Molecular Epidemiology of G6PD Genotypes in Different Ethnic Groups Residing in Saharan and Sahelian Zones of Mauritania

Oum Kelthoum Mamadou Djigo; Mohamed Salem Ould Ahmedou Salem; Sileye Mamadou Diallo; Mohamed Abdallahi Bollahi; Boushab Mohamed Boushab; Aymeric Garre; Nasserdine Papa Mze; Leonardo Basco; Sébastien Briolant; Ali Ould Mohamed Salem Boukhary

doi:10.3390/pathogens10080931

Molecular Epidemiology of G6PD Genotypes in Different Ethnic Groups Residing in Saharan and Sahelian Zones of Mauritania

Pathogens. 2021 Jul 23;10(8):931. doi: 10.3390/pathogens10080931.

Authors

Affiliations

¹ Unité de Recherche "Génomes et Milieux" (Jeune Equipe Associée à l'Institut de Recherche pour le Développement), Faculté des Sciences et Techniques, Université de Nouakchott Al-Aasriya, Nouakchott, Mauritania.
² Institut National de Recherche en Santé Publique (INRSP), Nouakchott, Mauritania.
³ Department of Internal Medicine and Infectious Diseases, Kiffa Regional Hospital, Assaba, Mauritania.
⁴ Aix Marseille Université, Institut de Recherche pour le Développement (IRD), Assistance Publique-Hôpitaux de Marseille (AP-HM), Service de Santé des Armées (SSA), Vecteurs-Infections Tropicales et Méditerranéennes (VITROME), 13005 Marseille, France.
⁵ Institut Hospitalo-Universitaire (IHU)-Méditerranée Infection, 13005 Marseille, France.
⁶ Unité de Parasitologie Entomologie, Département de Microbiologie et Maladies Infectieuses, Institut de Recherche Biomédicale des Armées (IRBA), 13005 Marseille, France.

Abstract

Plasmodium vivax malaria is endemic in Mauritania.
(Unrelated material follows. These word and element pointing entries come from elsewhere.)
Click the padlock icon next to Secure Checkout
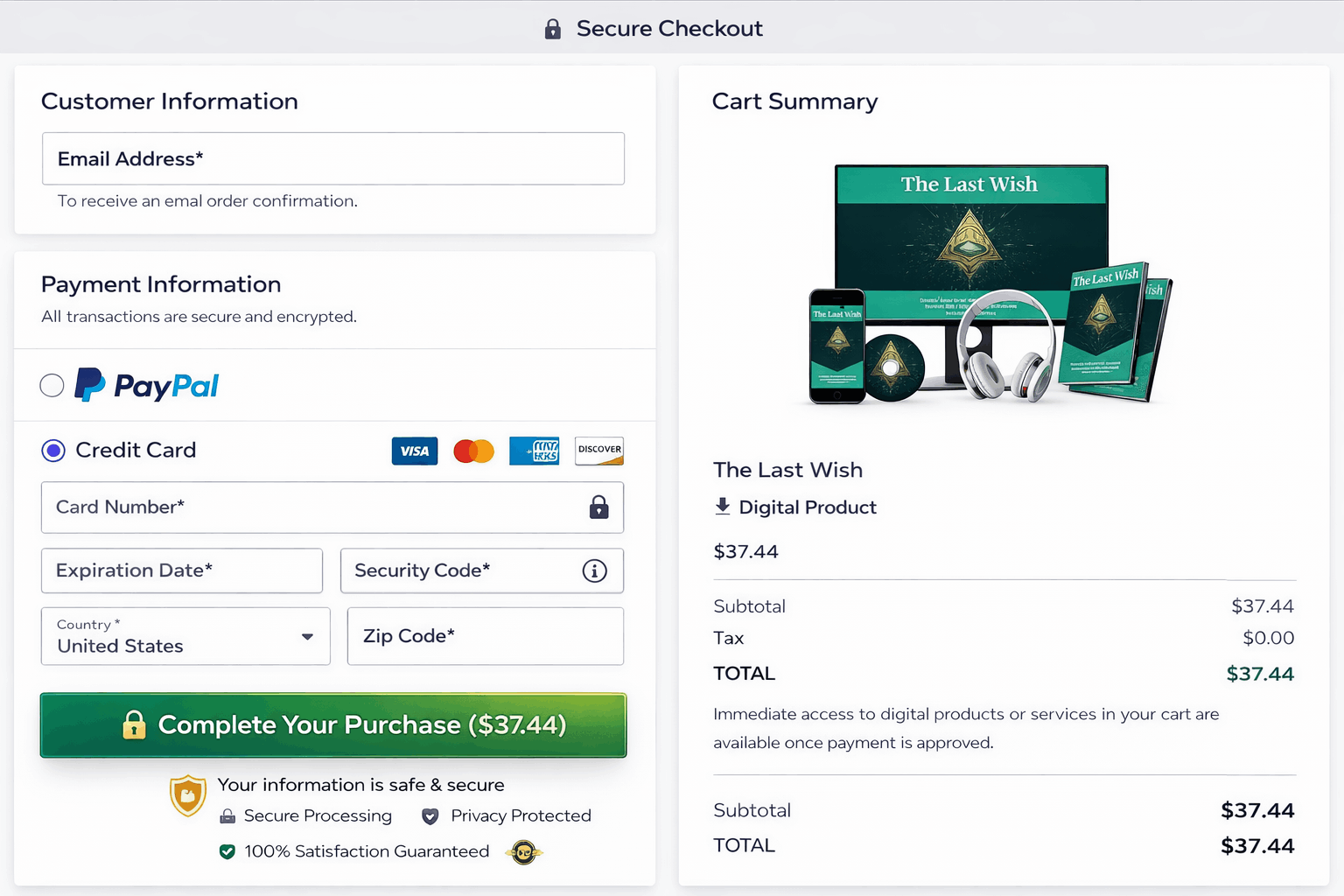 coord(553,29)
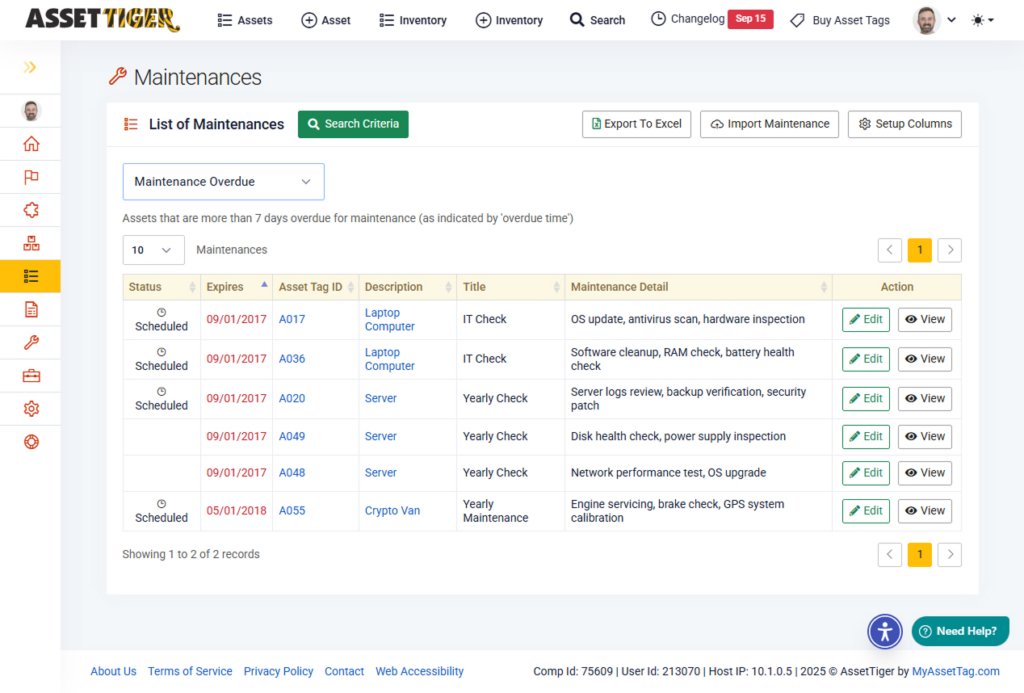Open asset tag A020 link
Viewport: 1024px width, 693px height.
(292, 398)
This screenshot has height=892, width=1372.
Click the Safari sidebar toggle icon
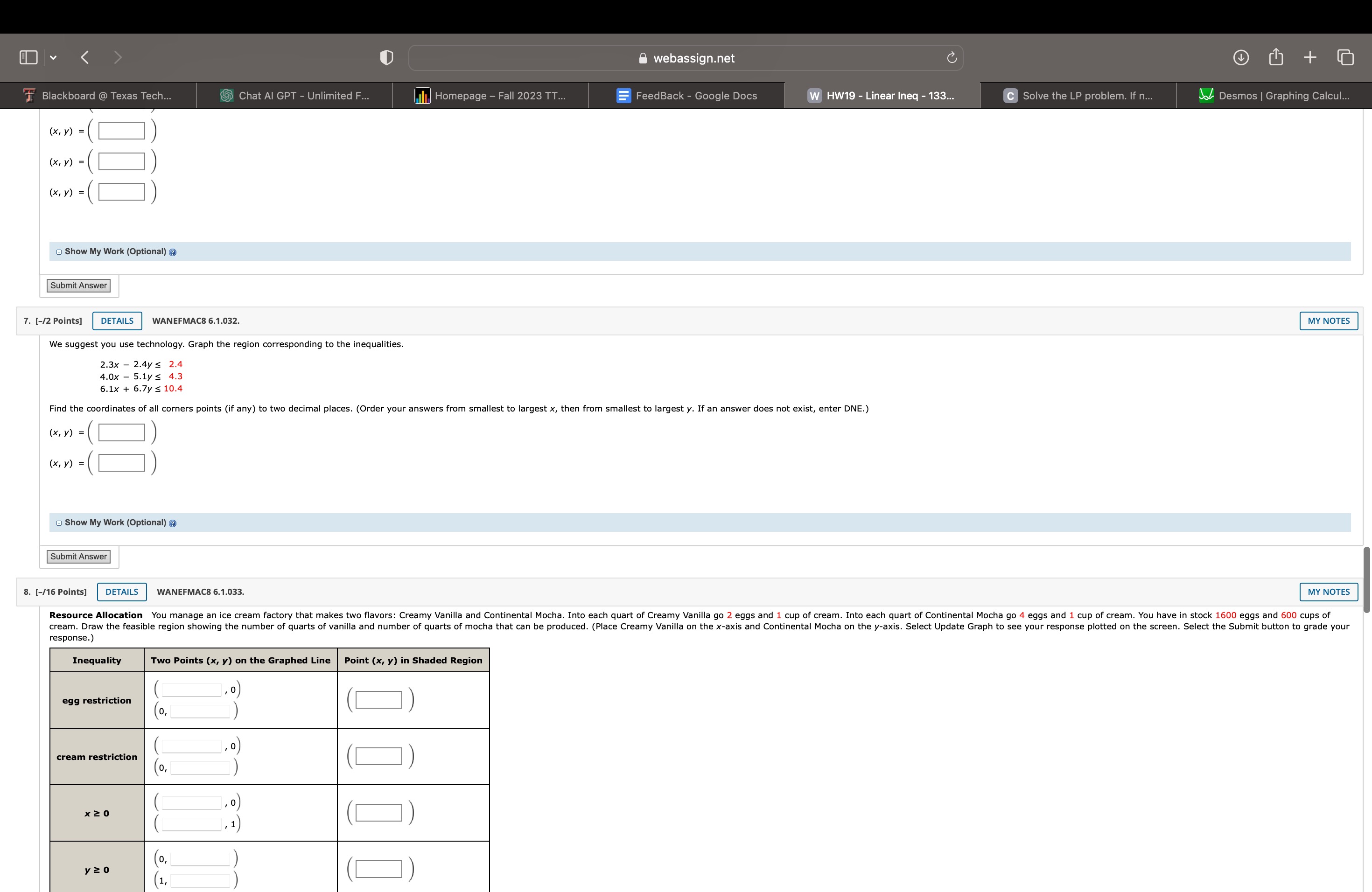pyautogui.click(x=28, y=58)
Individuals with glucose-6-phosphate dehydrogenase (G6PD) deficiency may develop acute hemolytic anemia when exposed to 8-aminoquinoline antimalarial drugs, which are indispensable for a complete cure. The prevalence of G6PD allelic variants was assessed in different ethno-linguistic groups present in Mauritania. A total of 996 blood samples (447 males and 549 females; 499 white Moors and 497 individuals of black African ancestry) were collected from febrile patients in 6 different study sites: Aleg, Atar, Kiffa, Kobeni, Nouakchott, and Rosso. The presence of the African-type G6PD A- (G202A, A376G, A542T, G680T, and T968C mutations) and the Mediterranean-type G6PD B- (C563T) variants was assessed by PCR followed by restriction fragment length polymorphism and/or DNA sequencing. The prevalence of African-type G6PD A- genotype was 3.6% (36/996), with 6.3% (28/447) of hemizygote (A-) males and 1.5% (8/549) of homozygous (A-A-) females. Forty of 549 (7.3%) women were heterozygous (AA-). The following genotypes were observed among hemizygous men and/or homozygous women: A376G/G202A (22/996; 2.2%), A376G/T968C Betica-Selma (12/996; 1.2%), and A376G/A542T Santamaria (2/996; 0.2%). The Mediterranean-type G6PD B- genotype was not observed. The prevalence rates of G6PD A- genotype in male (10/243; 4.1%) and heterozygous female (6/256; 2.3%) white Moors were lower (p < 0.05) than those of males (18/204; 8.8%) and heterozygous females (34/293; 11.6%) of black African ancestry. There were only a few homozygous women among both white Moors (3/256; 1.2%) and those of black African ancestry (5/293; 1.7%). The prevalence of G6PD deficiency in Mauritania was comparable to that of neighboring countries in the Maghreb. Because of the purportedly close ethnic ties between the Mauritanian white Moors and the peoples in the Maghreb, further investigations on the possible existence of the Mediterranean-type allele are required. Moreover, a surveillance system of G6PD phenotype and/or genotype screening is warranted to establish and monitor a population-based prevalence of G6PD deficiency.

Keywords: DNA sequencing; G6PD deficiency; Mauritania; PCR-RFLP; Plasmodium vivax; epidemiology; ethnic groups; malaria elimination.